Avoid Unnecessary Fees
Sometimes it is not so much the premiums themselves but the fees that break the bank. A common fee that can eat up your paycheck is late fees. Be sure that you pay on time every time to prevent any potential late fees.
A moment ago, I mentioned that some insurance agencies give a discount if you set up automatic payments. Do not assume that this is the case, though. There are plenty of places that charge additional fees for automatic and online payments.
Also, be aware of fees for taking payments in person. I remember going in to pay a bill once and the total was $5 higher than the bill stated. When I asked why, they said, “It’s a convenience charge for us taking your payment and applying it to your account.” Convenience for who, I would love to know?

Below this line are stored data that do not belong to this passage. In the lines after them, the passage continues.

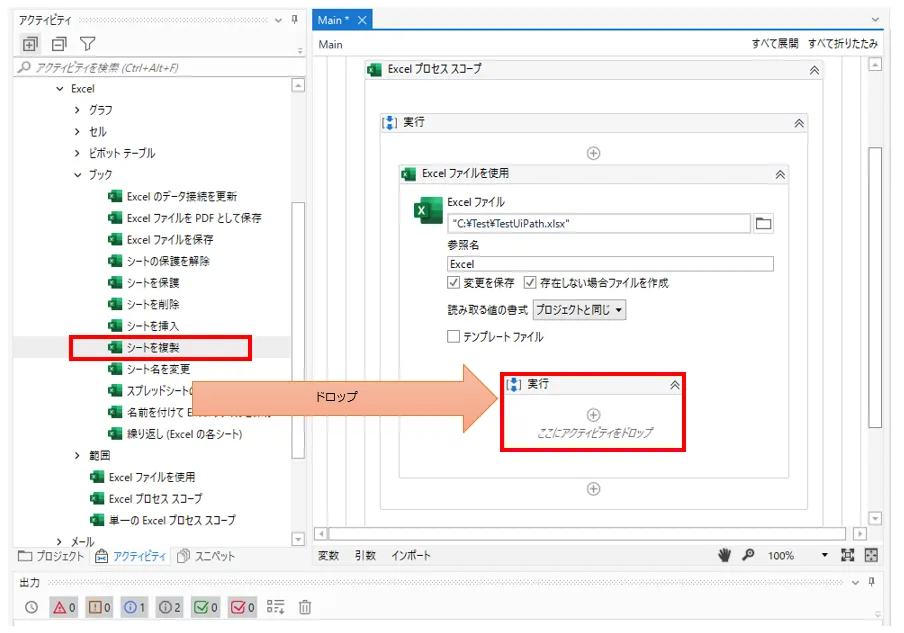Click the すべて展開 link
The width and height of the screenshot is (904, 633).
tap(775, 44)
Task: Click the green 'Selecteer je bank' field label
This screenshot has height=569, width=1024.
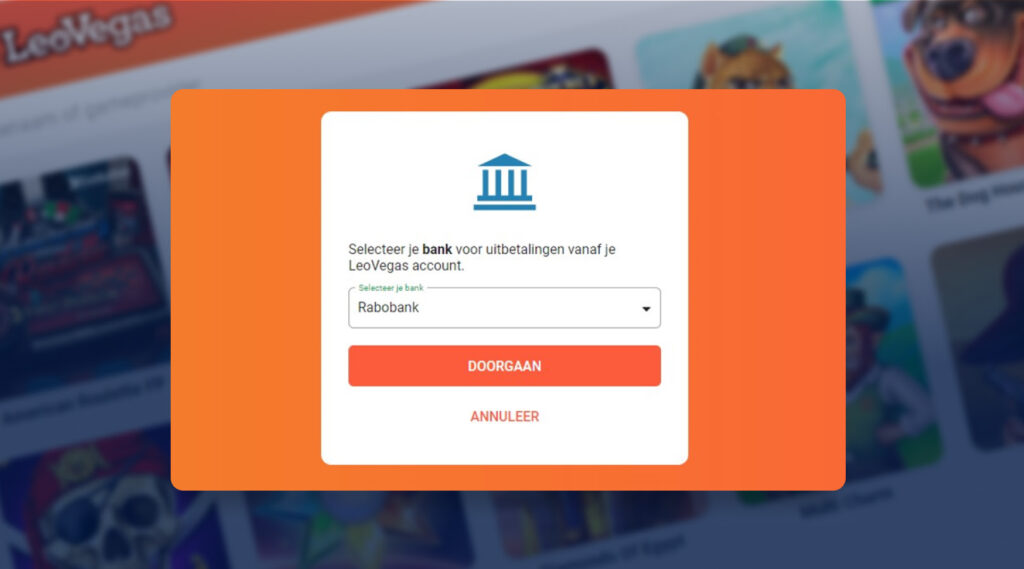Action: tap(391, 287)
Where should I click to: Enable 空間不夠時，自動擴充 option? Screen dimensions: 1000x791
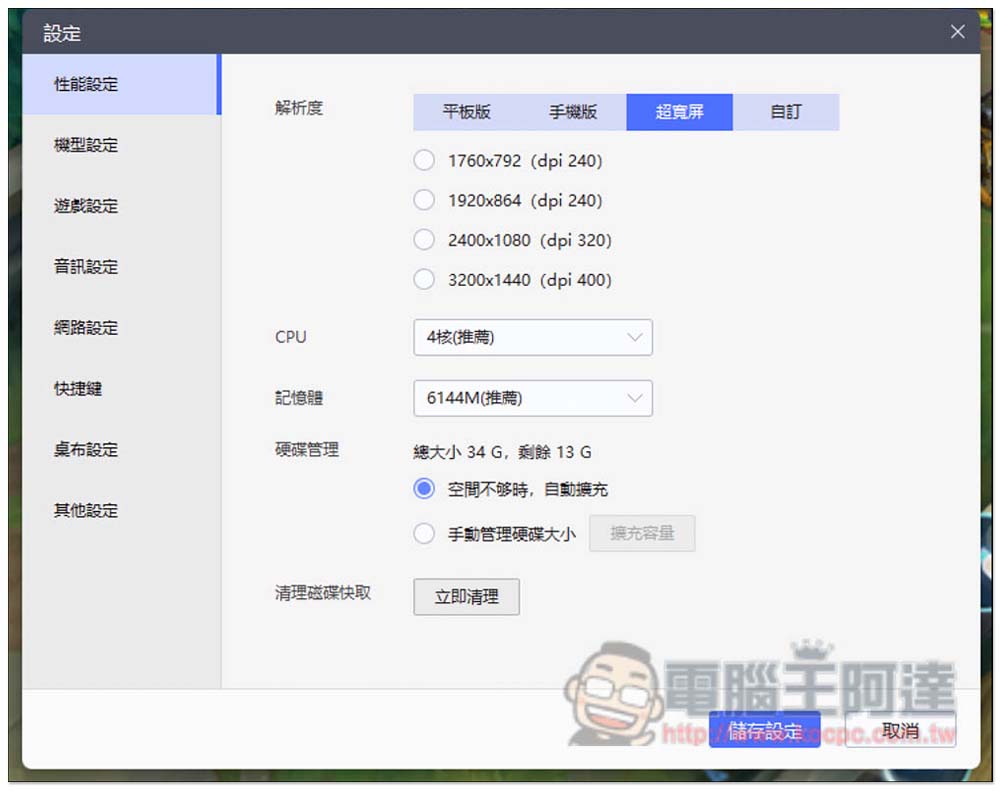(x=424, y=489)
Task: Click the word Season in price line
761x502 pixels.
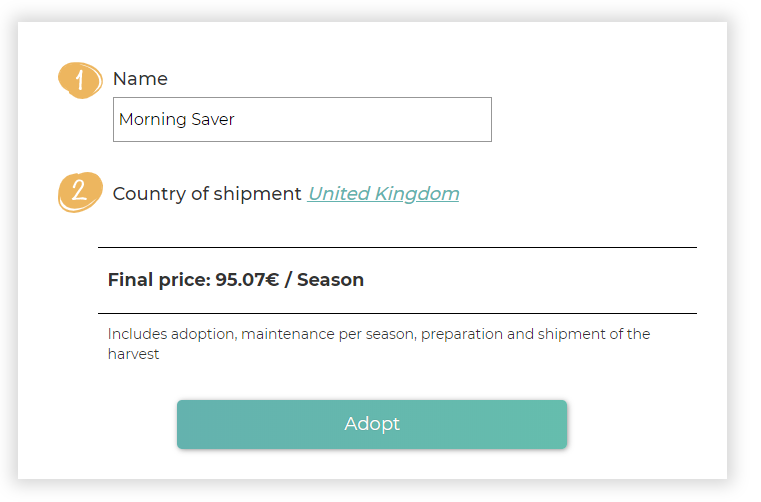Action: [x=331, y=280]
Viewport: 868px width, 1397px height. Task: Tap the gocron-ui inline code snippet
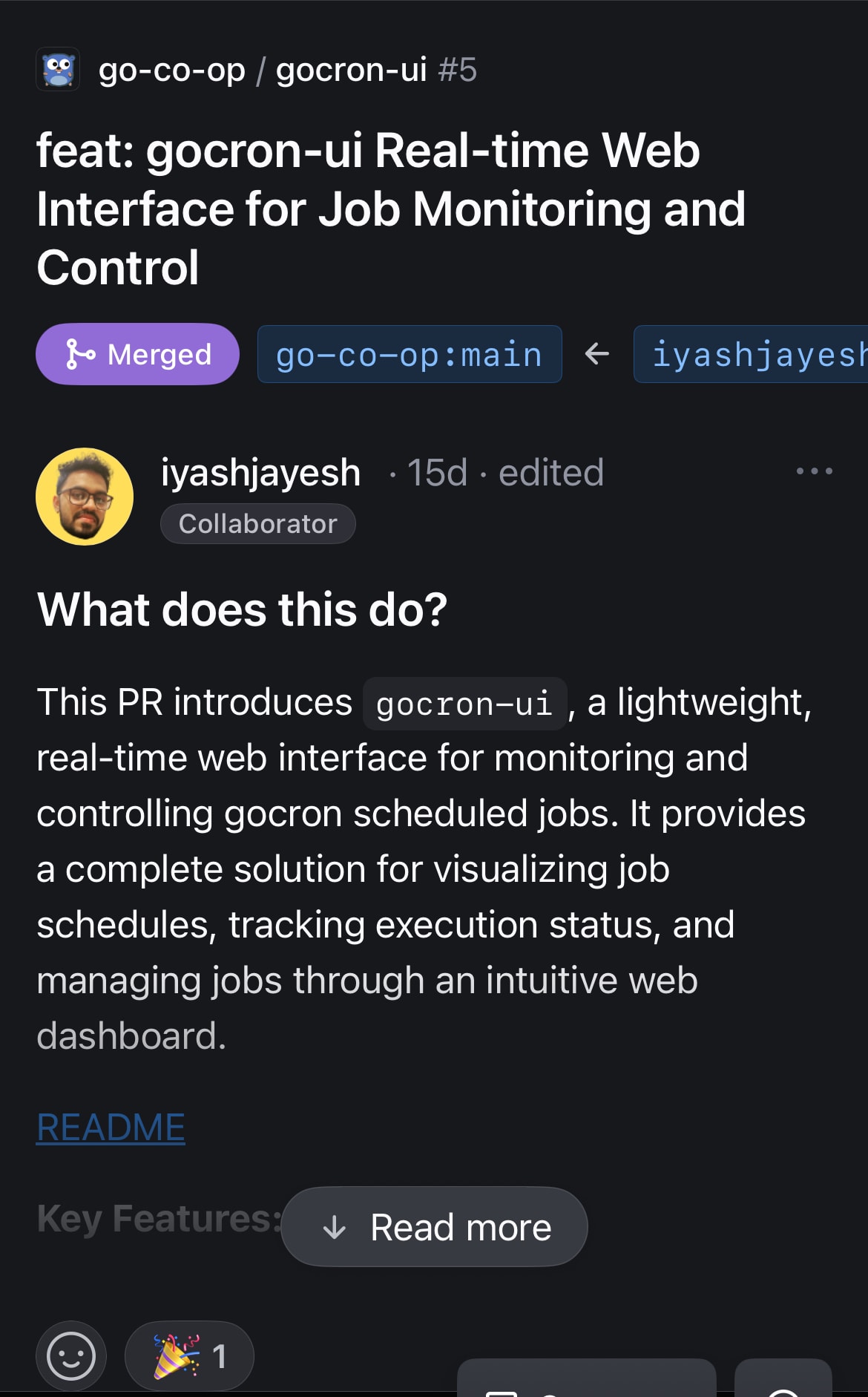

Anyway, do not let these fees surprise you. I know that $5 does not seem like much, but multiply that by 12 months and you have paid $60 when you could have put that away just by paying online. Do yourself a favor and look over your policy and receipts to make sure that you are not paying for any unnecessary fees.
Conclusion
It is possible for you to get the home protection you need without paying an arm and a leg. Most people that end up paying too much do so because they do not put the time or effort in to find out what they are paying for or how to decrease it. With just a little dedication to lowering your bills, you can improve your finances greatly. And you can definitely save money on homeowner’s insurance.